[Problem details] Give every entry again, exactly as it stands.

[Data shown]
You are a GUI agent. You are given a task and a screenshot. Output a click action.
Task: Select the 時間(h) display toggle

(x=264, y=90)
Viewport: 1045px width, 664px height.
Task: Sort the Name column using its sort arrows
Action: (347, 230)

[Solution for this problem]
You are a GUI agent. You are given a task and a screenshot. Output a click action.
Task: Select the 時間(h) display toggle

(x=264, y=90)
Viewport: 1045px width, 664px height.
Task: Sort the Name column using its sort arrows
Action: (347, 230)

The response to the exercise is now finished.